The Arbitrator as his award in this case found the grievance
arbitrable under the parties' collective bargaining agreement and found
that the Activity violated the agreement when it downgraded the customer
service clerk-typists in July 1981. With respect to a remedy the
Arbitrator stated as follows:
(I)nasmuch as it cannot be said with certainty that a proper
evaluation would have resulted in a GS-4 rating only fifty percent
(50%) backpay will be awarded.
Accordingly, the Arbitrator awarded 50% backpay to the clerk-typists
from the date of the downgrade until an evaluation consistent with the
agreement is performed.
As to the Arbitrator's finding that the grievance is arbitrable, the
Agency has filed exceptions contending that to this extent the award is
contrary to law and regulation, does not draw its essence from the
collective bargaining agreement, is arbitrary and capricious, and is in
excess of the Arbitrator's authority. However, the Authority concludes
that these exceptions constitute nothing more than disagreement with the
Arbitrator's interpretation of the parties' agreement to find that the
grievance before him was arbitrable. Consequently, these exceptions
provide no basis for finding the award deficient in this respect and are
denied. See San Antonio Air Logistics Center, Kelly Air Force Base, San
Antonio, Texas and American Federation of Government Employees, AFL-CIO,
Local 1617, 9 FLRA 378 (1982).
In its other exception the Agency contends that the Arbitrator's
award of backpay is contrary to the Back Pay Act, 5 U.S.C. 5596.

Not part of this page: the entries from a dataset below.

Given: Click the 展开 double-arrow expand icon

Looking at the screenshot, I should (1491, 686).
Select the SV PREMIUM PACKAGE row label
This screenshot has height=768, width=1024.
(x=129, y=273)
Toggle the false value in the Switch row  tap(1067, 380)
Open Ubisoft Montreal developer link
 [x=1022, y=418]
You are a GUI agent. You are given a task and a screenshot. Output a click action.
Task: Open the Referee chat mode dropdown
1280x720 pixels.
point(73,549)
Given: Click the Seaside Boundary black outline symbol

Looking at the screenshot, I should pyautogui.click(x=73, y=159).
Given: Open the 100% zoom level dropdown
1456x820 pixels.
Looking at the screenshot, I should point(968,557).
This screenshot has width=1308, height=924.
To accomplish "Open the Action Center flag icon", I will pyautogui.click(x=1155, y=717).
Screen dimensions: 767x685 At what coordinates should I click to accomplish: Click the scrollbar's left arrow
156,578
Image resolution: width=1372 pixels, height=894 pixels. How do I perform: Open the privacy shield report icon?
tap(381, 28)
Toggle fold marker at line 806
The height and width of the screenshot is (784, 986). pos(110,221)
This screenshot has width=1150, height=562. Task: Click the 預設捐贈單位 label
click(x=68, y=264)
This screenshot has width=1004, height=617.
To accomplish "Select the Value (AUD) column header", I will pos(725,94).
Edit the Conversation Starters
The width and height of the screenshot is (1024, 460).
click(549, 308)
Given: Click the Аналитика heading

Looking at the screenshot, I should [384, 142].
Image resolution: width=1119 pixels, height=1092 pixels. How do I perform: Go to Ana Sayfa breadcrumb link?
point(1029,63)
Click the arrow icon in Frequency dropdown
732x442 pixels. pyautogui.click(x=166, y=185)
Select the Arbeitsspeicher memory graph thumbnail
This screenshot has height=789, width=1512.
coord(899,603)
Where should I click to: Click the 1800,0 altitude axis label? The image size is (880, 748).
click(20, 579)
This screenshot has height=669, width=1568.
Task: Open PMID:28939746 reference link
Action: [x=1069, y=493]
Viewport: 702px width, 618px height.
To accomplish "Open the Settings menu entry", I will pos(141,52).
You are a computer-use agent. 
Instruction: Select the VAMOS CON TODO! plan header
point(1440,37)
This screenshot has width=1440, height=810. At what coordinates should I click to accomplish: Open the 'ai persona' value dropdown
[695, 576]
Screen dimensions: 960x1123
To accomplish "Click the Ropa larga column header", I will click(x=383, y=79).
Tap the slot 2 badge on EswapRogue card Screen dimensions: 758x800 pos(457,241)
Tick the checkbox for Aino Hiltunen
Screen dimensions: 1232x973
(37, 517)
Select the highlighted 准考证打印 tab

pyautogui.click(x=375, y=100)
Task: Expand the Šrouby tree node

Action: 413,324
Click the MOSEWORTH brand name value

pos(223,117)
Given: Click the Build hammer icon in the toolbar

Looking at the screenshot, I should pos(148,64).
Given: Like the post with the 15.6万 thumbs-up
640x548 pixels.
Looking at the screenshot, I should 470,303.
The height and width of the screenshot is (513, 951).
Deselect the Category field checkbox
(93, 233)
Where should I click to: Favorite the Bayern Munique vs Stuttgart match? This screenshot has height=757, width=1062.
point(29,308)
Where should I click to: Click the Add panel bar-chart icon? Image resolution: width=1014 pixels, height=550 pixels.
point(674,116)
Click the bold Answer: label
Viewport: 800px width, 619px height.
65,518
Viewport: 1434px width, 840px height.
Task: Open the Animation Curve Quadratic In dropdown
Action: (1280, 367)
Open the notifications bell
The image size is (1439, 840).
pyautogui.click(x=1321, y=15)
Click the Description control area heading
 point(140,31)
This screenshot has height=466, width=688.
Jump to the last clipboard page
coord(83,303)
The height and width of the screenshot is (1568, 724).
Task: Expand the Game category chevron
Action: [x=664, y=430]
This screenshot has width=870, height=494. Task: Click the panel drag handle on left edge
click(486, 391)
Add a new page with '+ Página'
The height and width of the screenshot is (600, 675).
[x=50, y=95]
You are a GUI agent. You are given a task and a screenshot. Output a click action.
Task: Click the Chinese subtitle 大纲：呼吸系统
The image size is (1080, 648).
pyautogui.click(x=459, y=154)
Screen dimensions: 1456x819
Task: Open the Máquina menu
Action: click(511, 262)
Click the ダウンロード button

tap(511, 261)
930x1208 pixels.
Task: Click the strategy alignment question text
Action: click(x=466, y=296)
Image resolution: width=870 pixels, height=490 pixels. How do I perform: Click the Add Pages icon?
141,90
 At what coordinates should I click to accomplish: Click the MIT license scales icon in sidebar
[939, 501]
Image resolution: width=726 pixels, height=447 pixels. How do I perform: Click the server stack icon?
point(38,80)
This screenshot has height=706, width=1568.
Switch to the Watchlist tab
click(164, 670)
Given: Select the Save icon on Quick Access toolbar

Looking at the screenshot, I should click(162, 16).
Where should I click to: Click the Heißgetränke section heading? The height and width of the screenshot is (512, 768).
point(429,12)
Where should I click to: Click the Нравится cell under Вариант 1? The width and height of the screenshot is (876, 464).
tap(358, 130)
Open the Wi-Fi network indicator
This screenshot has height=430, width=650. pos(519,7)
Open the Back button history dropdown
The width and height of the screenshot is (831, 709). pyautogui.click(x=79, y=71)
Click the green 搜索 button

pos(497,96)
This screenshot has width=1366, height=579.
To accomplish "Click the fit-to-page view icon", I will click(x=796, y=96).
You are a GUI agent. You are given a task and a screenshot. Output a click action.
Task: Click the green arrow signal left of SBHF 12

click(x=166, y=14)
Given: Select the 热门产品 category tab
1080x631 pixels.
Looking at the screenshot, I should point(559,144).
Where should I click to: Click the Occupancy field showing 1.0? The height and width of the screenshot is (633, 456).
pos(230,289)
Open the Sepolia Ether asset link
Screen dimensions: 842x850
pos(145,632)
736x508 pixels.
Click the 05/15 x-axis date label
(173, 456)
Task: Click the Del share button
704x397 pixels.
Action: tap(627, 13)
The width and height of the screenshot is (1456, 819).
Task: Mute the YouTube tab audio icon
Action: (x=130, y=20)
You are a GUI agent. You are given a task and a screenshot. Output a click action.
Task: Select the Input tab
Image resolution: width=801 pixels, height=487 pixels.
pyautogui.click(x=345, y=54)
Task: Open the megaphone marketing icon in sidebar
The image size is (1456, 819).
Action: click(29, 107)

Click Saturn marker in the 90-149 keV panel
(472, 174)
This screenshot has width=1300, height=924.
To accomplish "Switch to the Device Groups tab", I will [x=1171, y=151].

The Authority has uniformly held that in order for an award of
backpay to be authorized under the Back Pay Act, there must be not only
a determination that the employees were affected by an unwarranted
personnel action, but also a determination that such unwarranted action
directly resulted in the withdrawal or reduction in the pay, allowances,
or differentials that the employees would otherwise have earned or
received. E.g., Jefferson Barracks National Cemetery, St. Louis,
Missouri and National Association of Government Employees, Local
R14-116, 13 FLRA No. 113 (1984). In terms of this case, with the
Arbitrator expressly stating that there was no certain connection
between the unwarranted action and any withdrawal or reduction in pay,
allowances, or differentials, the Arbitrator plainly failed to make the
finding necessary for an authorized award of backpay. Consequently, the
award of backpay is deficient as contrary to the Back Pay Act, and the
Arbitrator's award is accordingly modified by striking the last sentence
directing the award of 50% backpay. /1/
Issued, Washington, D.C., August 31, 1984
Barbara J. Mahone, Chairman
Ronald W. Haughton, Member
Henry B. Frazier III, Member
FEDERAL LABOR RELATIONS AUTHORITY
--------------- FOOTNOTES$ ---------------
/1/ It is further noted that in any event an award of 50% backpay is
contrary to the express statutory entitlements of the Back Pay Act. For
an award of backpay to be consistent with an aggrieved employee's
statutory entitlement, the award must fully compensate the employee for
the pay, allowances, or differentials which the employee would have
earned or received if the unwarranted personnel action had not occurred.
5 U.S.C. 5596(b)(1)(A)(i); See Bureau of Alcohol, Tobacco, and
Firearms and National Treasury Employees Union, 12 FLRA No. 13 (1983).